Ever since leaving the Madeira the boys had slept in hammocks swung from strong uprights on the forward deck. The deck was shut in by wire netting, which afforded them partial protection from the insects. But of course the impudent blood-seekers hung constantly about, and more than one found its way into this screened place when the one door, opening at the side, was in use.

Lizards of all sizes, shapes and dispositions managed to take passage on the Rambler, much to the disgust of the boys and the anger of Captain Joe, who attacked them relentlessly but could not keep the boat free of them. But if the lizards and snakes and ants were unwelcome guests on the boat and at the little camps, there were plenty of other visitors who more than compensated for them. These were the birds, whose shrill voices and brilliant coloring made the night as well as the day musical and gay. Taken all in all, the life the boys lived there on the mighty river, under the equator, was ideal from a boy’s viewpoint.

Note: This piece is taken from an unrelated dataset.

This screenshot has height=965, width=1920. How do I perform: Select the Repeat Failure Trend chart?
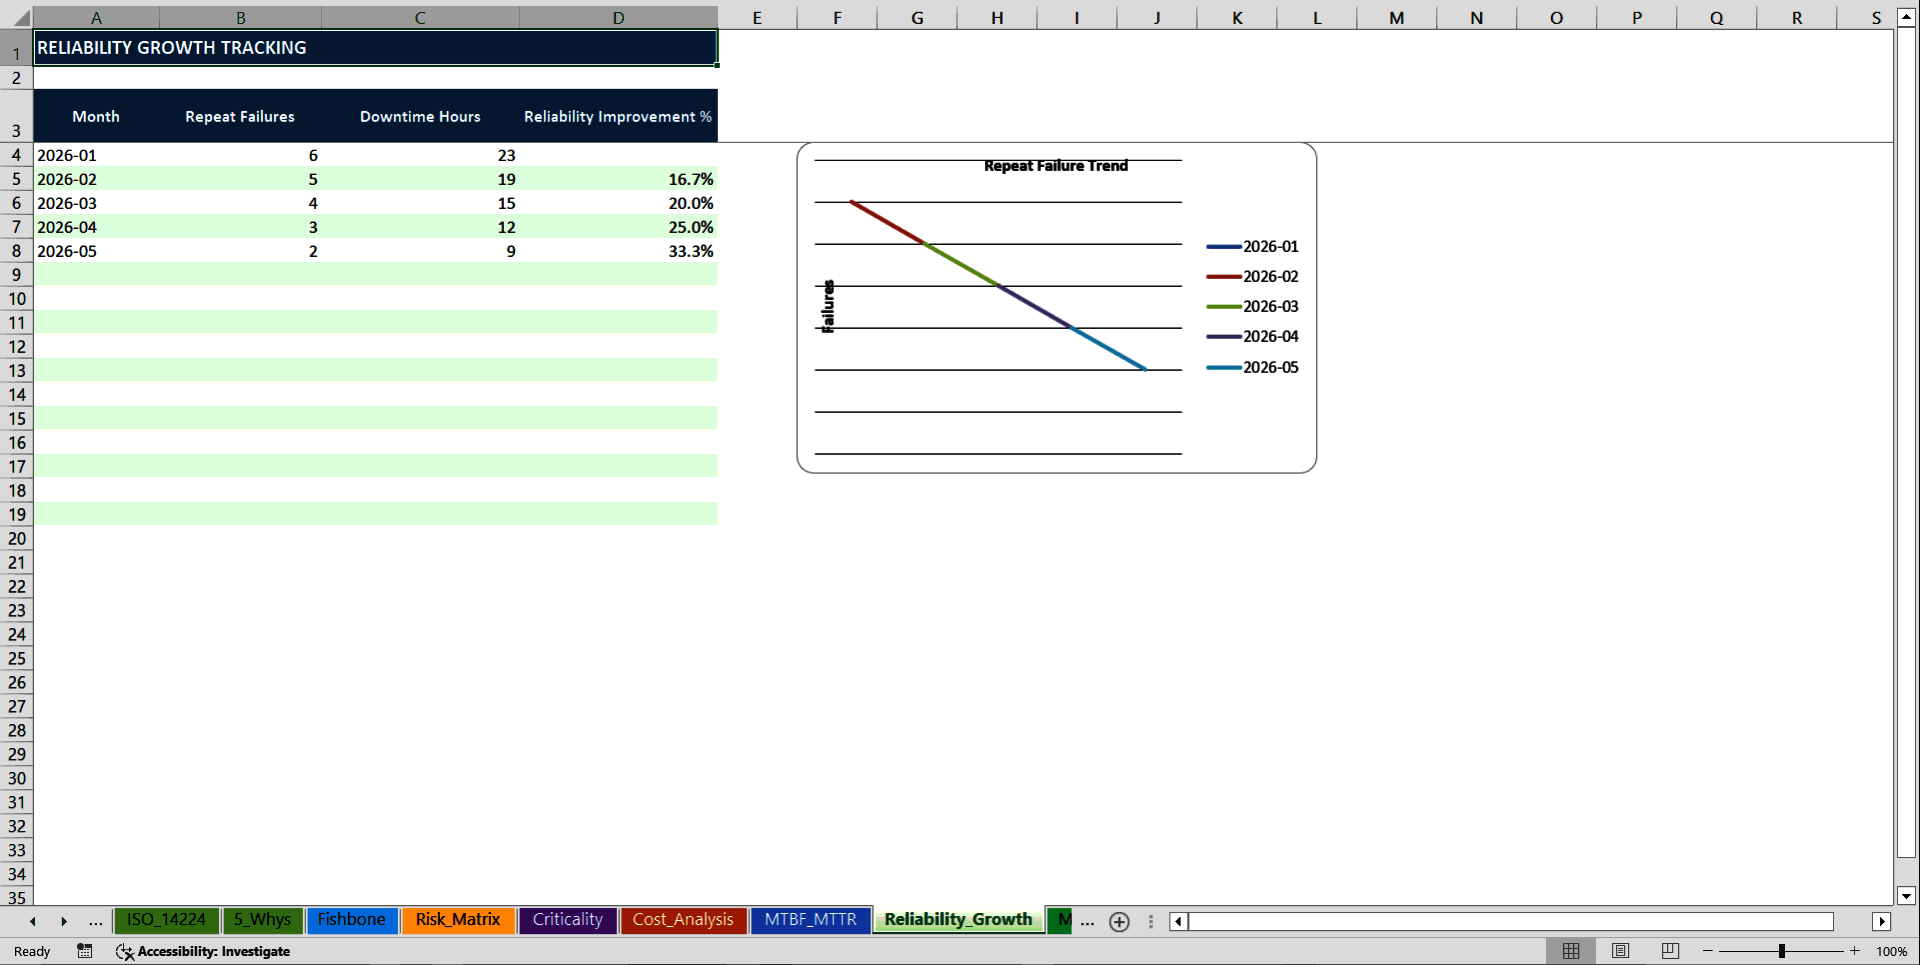pyautogui.click(x=1056, y=307)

There were, besides many birds well known at the North, kingfishers, green and blue tree-creepers, purple-headed tanagers, and humming birds. Butterflies were everywhere, of every size and color. And there were the cicadas, at home in every tree, sending out their jarring, reedy notes. The forests were alive with sound, and the lads realized that even the roar of Chicago would sometimes be small beside the constant ring of wild life.

One of the native weapons in use on the upper Amazon quite fascinated Jule, and he never gave over bartering with the Indians until he secured one. This was a zarabatana, or blow-gun. It consists of a hollow tube through which an arrow is shot by the breath. The arrows are sharp as a needle and are winged with fluff from the seed-vessels of the cotton tree. The arrows are expelled with such force that the sound of their exit from the muzzle is something like that made by a popgun. They are frequently tipped with the fatal urari poison.

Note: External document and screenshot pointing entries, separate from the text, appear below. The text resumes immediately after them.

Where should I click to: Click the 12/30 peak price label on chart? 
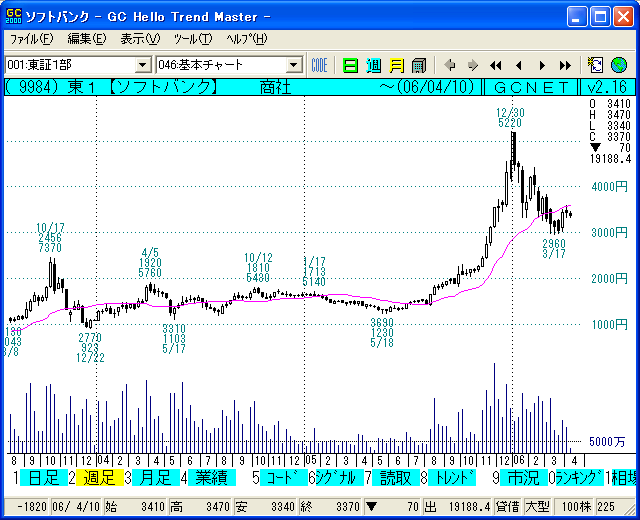click(x=510, y=118)
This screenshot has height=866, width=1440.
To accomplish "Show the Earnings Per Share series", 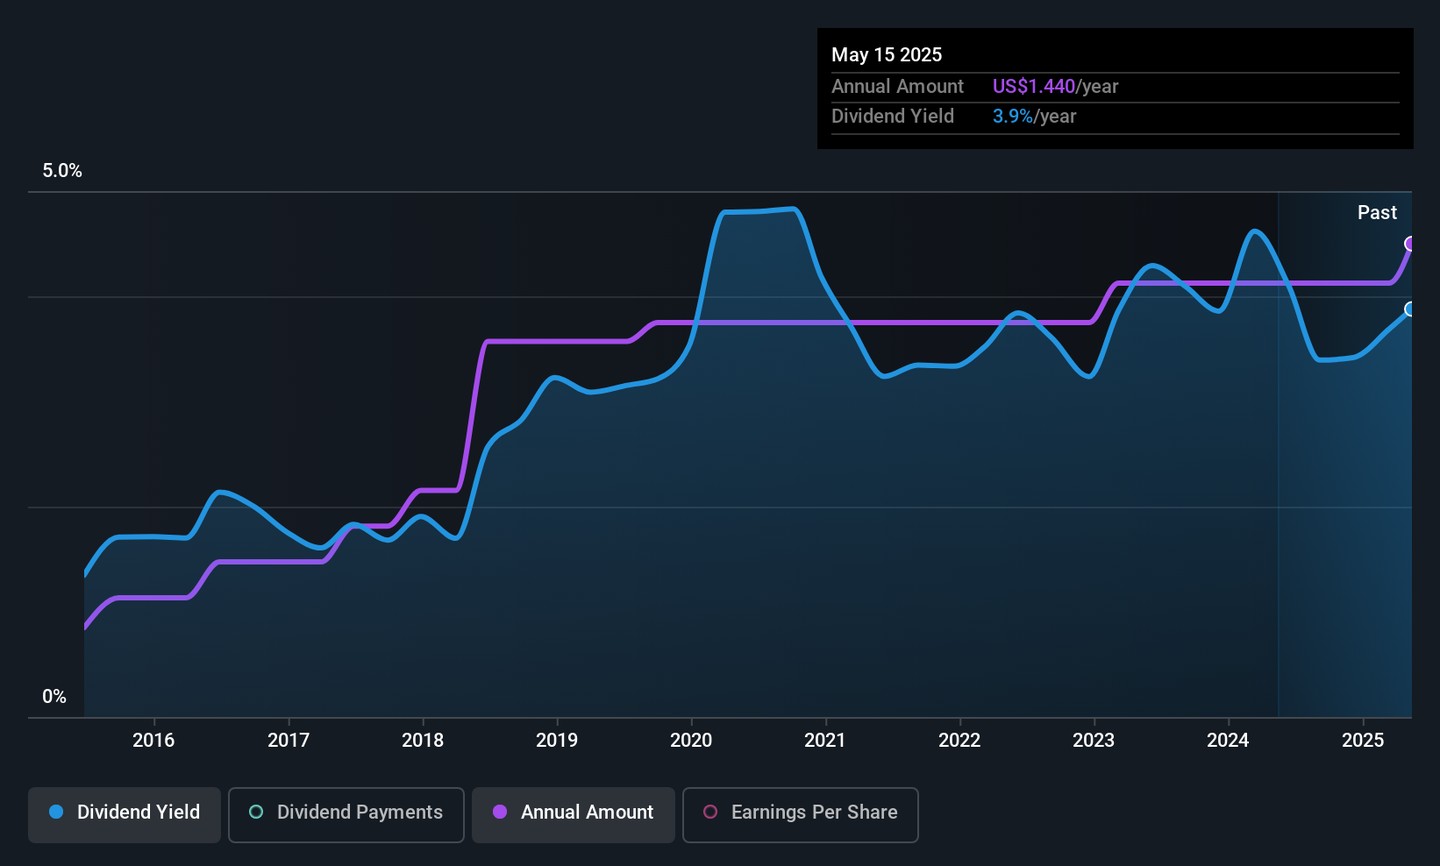I will (x=800, y=813).
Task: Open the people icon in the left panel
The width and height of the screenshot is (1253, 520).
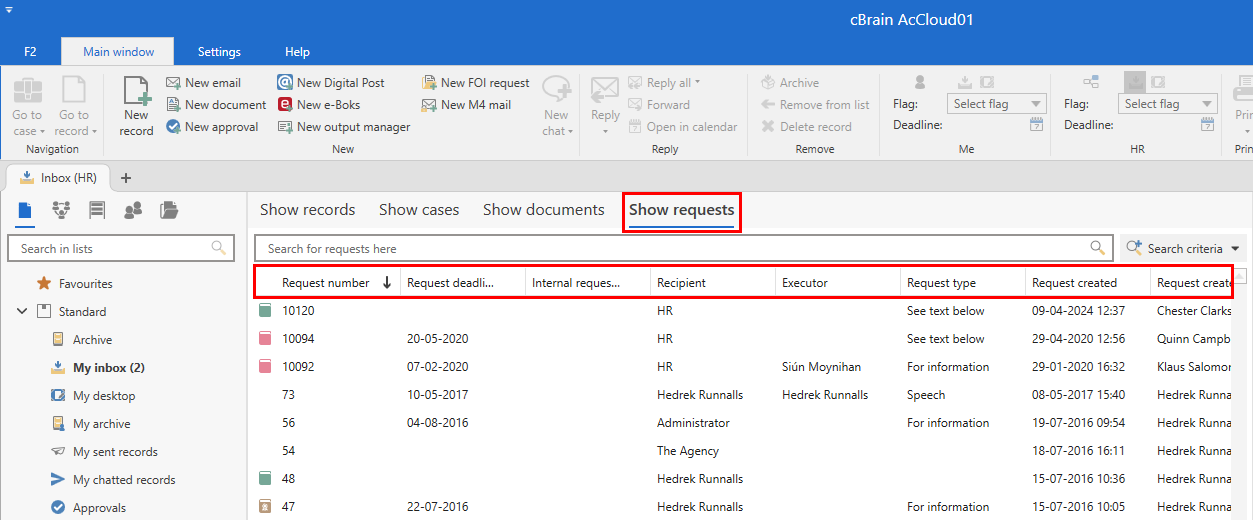Action: point(132,210)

One night, under the brilliant light of the moon, the boys saw a black tiger or jaguar drinking at the edge of the little creek in which their boat lay. They were anxious to take the fellow’s hide as a souvenir of the trip, and so Clay and Alex cautiously left the boat and struck into the forest back of the spot where the tiger was quenching his thirst. He threw up his muzzle and dropped his ears, like a great cat, at the first motion on the shore.

Captain Joe, quivering with excitement, and entirely beyond control, leaped to the shore and headed for the tiger, which backed, snarling, into the jungle which the boys had thought to surround. The dog followed on until he reached the spot from which the beast had disappeared. In a moment Alex and Clay were at his side, the former trying to force his way into the thicket. Finally he pressed in a yard or two and called to the dog to follow.

But Captain Joe was evidently going out of the tiger-hunting game without loss of time, for he tilted his nose in the air, gave one growl of defiance, and walked away in a very dignified manner indeed.

“There,” Clay exclaimed, “Captain Joe knows more about tigers than we do, so we’ll go back to the Rambler.”

The waters of the upper Amazon are filled with alligators of all sizes. They occasionally swarmed about the boat, and Captain Joe appeared to enjoy watching their hungry little eyes as they gazed up at his plump shoulders. Sometimes, while sleeping in rude hammocks swung from trees and poles on sandy shores, the boys were disturbed by the reptiles.

After midnight, however, the alligators keep away from the sands of the shores, at least where there is a considerable stretch of it, for the radiation of heat during the night from the sand makes these resting spots cool, even chilly, in the morning.